Stored records:

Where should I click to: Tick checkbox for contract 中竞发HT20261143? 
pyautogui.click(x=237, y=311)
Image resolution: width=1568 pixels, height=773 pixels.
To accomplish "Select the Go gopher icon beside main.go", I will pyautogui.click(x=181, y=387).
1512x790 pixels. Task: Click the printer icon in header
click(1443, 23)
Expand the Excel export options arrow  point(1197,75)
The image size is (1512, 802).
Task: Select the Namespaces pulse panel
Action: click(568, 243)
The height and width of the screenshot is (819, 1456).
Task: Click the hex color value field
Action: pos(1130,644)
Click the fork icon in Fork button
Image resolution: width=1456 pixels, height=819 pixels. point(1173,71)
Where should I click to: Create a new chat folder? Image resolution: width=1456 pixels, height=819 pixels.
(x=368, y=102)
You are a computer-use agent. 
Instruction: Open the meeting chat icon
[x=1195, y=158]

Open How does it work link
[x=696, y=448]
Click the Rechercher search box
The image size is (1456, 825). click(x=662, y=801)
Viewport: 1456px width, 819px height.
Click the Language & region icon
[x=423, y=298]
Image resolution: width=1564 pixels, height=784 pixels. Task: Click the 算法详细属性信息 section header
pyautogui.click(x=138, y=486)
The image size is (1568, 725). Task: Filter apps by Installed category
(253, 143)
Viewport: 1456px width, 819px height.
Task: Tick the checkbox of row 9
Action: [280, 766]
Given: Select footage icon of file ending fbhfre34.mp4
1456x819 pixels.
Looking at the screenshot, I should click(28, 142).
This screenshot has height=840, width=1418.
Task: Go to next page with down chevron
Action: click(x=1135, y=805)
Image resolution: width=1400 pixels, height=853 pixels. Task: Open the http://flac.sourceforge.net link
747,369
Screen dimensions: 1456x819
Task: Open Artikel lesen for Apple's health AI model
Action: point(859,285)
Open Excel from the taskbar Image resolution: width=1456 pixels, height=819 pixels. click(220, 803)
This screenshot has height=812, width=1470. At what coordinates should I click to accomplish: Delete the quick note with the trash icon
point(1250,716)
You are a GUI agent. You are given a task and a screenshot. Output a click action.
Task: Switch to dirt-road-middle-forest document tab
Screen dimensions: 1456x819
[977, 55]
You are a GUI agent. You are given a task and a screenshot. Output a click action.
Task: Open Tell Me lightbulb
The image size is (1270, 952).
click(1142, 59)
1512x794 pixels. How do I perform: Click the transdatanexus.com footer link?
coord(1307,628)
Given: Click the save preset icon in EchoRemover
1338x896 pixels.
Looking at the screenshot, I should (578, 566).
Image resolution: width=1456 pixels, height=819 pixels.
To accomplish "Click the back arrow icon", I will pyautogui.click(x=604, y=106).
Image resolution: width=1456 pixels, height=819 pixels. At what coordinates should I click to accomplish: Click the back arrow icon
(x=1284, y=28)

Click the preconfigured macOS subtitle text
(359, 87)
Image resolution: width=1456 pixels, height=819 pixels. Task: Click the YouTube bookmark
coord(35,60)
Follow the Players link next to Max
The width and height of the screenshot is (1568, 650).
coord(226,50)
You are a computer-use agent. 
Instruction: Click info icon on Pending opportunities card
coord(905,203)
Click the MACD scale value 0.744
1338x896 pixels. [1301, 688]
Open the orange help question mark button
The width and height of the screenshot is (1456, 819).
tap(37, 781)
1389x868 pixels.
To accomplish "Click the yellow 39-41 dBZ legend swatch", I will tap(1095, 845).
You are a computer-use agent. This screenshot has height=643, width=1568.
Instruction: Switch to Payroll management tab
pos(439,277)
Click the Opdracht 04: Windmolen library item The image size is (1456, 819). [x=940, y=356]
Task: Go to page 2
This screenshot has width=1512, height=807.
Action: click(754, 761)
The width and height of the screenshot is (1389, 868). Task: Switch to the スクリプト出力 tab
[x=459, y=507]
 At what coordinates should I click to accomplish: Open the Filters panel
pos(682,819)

(WORK INSTRUCTION)
Make sure that every entry above is copied out exactly as it stands.

(EXERCISE RESPONSE)
Where should I click to: Tick checkbox for contract 中竞发HT20261143? 
pyautogui.click(x=237, y=311)
Image resolution: width=1568 pixels, height=773 pixels.
To accomplish "Select the Go gopher icon beside main.go", I will pyautogui.click(x=181, y=387).
1512x790 pixels. Task: Click the printer icon in header
click(1443, 23)
Expand the Excel export options arrow  point(1197,75)
The image size is (1512, 802).
Task: Select the Namespaces pulse panel
Action: click(568, 243)
The height and width of the screenshot is (819, 1456).
Task: Click the hex color value field
Action: pos(1130,644)
Click the fork icon in Fork button
Image resolution: width=1456 pixels, height=819 pixels. point(1173,71)
Where should I click to: Create a new chat folder? Image resolution: width=1456 pixels, height=819 pixels.
(x=368, y=102)
You are a computer-use agent. 
Instruction: Open the meeting chat icon
[x=1195, y=158]

Open How does it work link
[x=696, y=448]
Click the Rechercher search box
The image size is (1456, 825). click(x=662, y=801)
Viewport: 1456px width, 819px height.
Click the Language & region icon
[x=423, y=298]
Image resolution: width=1564 pixels, height=784 pixels. Task: Click the 算法详细属性信息 section header
pyautogui.click(x=138, y=486)
The image size is (1568, 725). Task: Filter apps by Installed category
(253, 143)
Viewport: 1456px width, 819px height.
Task: Tick the checkbox of row 9
Action: [280, 766]
Given: Select footage icon of file ending fbhfre34.mp4
1456x819 pixels.
Looking at the screenshot, I should click(28, 142).
This screenshot has height=840, width=1418.
Task: Go to next page with down chevron
Action: click(x=1135, y=805)
Image resolution: width=1400 pixels, height=853 pixels. Task: Open the http://flac.sourceforge.net link
747,369
Screen dimensions: 1456x819
Task: Open Artikel lesen for Apple's health AI model
Action: point(859,285)
Open Excel from the taskbar Image resolution: width=1456 pixels, height=819 pixels. click(220, 803)
This screenshot has height=812, width=1470. At what coordinates should I click to accomplish: Delete the quick note with the trash icon
point(1250,716)
You are a GUI agent. You are given a task and a screenshot. Output a click action.
Task: Switch to dirt-road-middle-forest document tab
Screen dimensions: 1456x819
[977, 55]
You are a GUI agent. You are given a task and a screenshot. Output a click action.
Task: Open Tell Me lightbulb
The image size is (1270, 952).
click(1142, 59)
1512x794 pixels. How do I perform: Click the transdatanexus.com footer link?
coord(1307,628)
Given: Click the save preset icon in EchoRemover
1338x896 pixels.
Looking at the screenshot, I should (578, 566).
Image resolution: width=1456 pixels, height=819 pixels.
To accomplish "Click the back arrow icon", I will pyautogui.click(x=604, y=106).
Image resolution: width=1456 pixels, height=819 pixels. At what coordinates should I click to accomplish: Click the back arrow icon
(x=1284, y=28)

Click the preconfigured macOS subtitle text
(359, 87)
Image resolution: width=1456 pixels, height=819 pixels. Task: Click the YouTube bookmark
coord(35,60)
Follow the Players link next to Max
The width and height of the screenshot is (1568, 650).
coord(226,50)
You are a computer-use agent. 
Instruction: Click info icon on Pending opportunities card
coord(905,203)
Click the MACD scale value 0.744
1338x896 pixels. [1301, 688]
Open the orange help question mark button
The width and height of the screenshot is (1456, 819).
tap(37, 781)
1389x868 pixels.
To accomplish "Click the yellow 39-41 dBZ legend swatch", I will tap(1095, 845).
You are a computer-use agent. This screenshot has height=643, width=1568.
Instruction: Switch to Payroll management tab
pos(439,277)
Click the Opdracht 04: Windmolen library item The image size is (1456, 819). [x=940, y=356]
Task: Go to page 2
This screenshot has width=1512, height=807.
Action: click(754, 761)
The width and height of the screenshot is (1389, 868). Task: Switch to the スクリプト出力 tab
[x=459, y=507]
 At what coordinates should I click to accomplish: Open the Filters panel
pos(682,819)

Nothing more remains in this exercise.